Assessing the impact of integrated community case management (iCCM) programs on child mortality: Review of early results and lessons learned in sub-Saharan Africa.

AIM: To accelerate progress in reducing child mortality, many countries in sub-Saharan Africa have adopted and scaled-up integrated community case management (iCCM) programs targeting the three major infectious killers of children under-five. The programs train lay community health workers to assess, classify and treat uncomplicated cases of pneumonia with antibiotics, malaria with antimalarial drugs and diarrhea with Oral Rehydration Salts (ORS) and zinc.

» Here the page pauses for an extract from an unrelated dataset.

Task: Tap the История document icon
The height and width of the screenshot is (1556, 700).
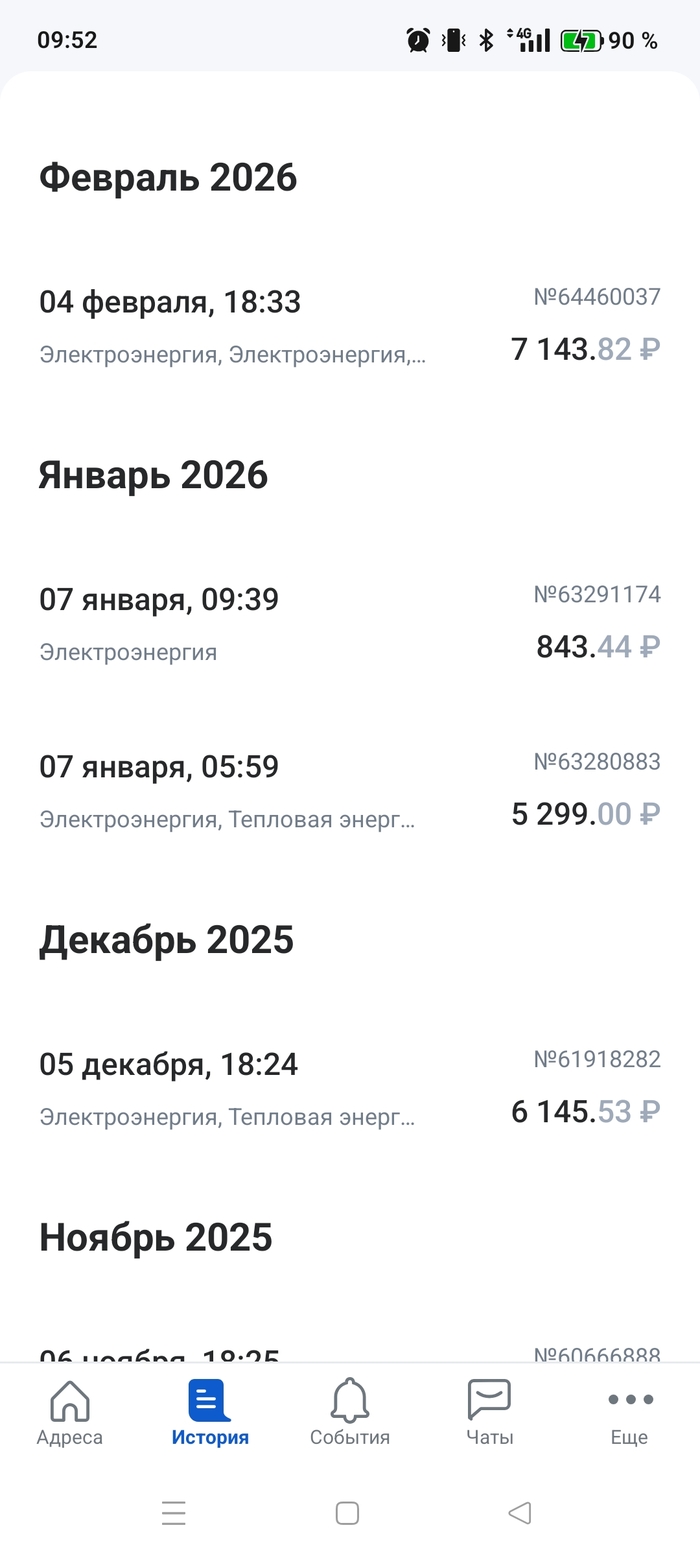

Although management of these conditions with the respective appropriate drugs has proven efficacious in randomized trials, the effectiveness of large iCCM scale-up programs in reducing child mortality is yet to be demonstrated. This paper reviews recent experience in documenting and attributing changes in under-five mortality to the specific interventions of a variety of iCCM programs. METHODS: Eight recent studies have been identified and assessed in terms of design, mortality measurement and results. Impact of the iCCM program on mortality among children age 2-59 months was assessed through a difference in differences approach using random effect Poisson regression. RESULTS: Designs used by these studies include cluster randomized trials, randomized stepped-wedge and quasi-experimental trials. Child mortality is measured through demographic surveillance or household survey with full birth history conducted at the end of program implementation. Six of the eight studies showed a higher decline in mortality among children 2-59 months in program areas compared to comparison areas, although this acceleration was statistically significant in only one study with a decline of 76% larger in intervention than in comparison areas. CONCLUSION: Studies that evaluate large scale iCCM programs and include assessment of mortality impact must ensure an appropriate design. This includes required sample sizes and sufficient number of program and comparison districts that allow adequate inference and attribution of impact. In addition, large-scale program utilization, and a significant increase in coverage of care seeking and treatment of targeted childhood illnesses are preconditions to measurable mortality impact. Those issues need to be addressed before large investments in assessing changes in child mortality is undertaken, or the results of mortality impact evaluation will most likely be inconclusive.